• **WHAT YOU HAVE TO DO**: Repeat the data below, replacing "top row" with "upper row" and leaving everything else unchanged.

• **EXERCISE MATERIAL**:
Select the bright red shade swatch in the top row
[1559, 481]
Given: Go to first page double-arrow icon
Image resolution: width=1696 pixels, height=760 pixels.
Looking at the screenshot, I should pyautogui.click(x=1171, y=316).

• **TASK RESULT**:
Select the bright red shade swatch in the upper row
[1559, 481]
Given: Go to first page double-arrow icon
Image resolution: width=1696 pixels, height=760 pixels.
Looking at the screenshot, I should pyautogui.click(x=1171, y=316).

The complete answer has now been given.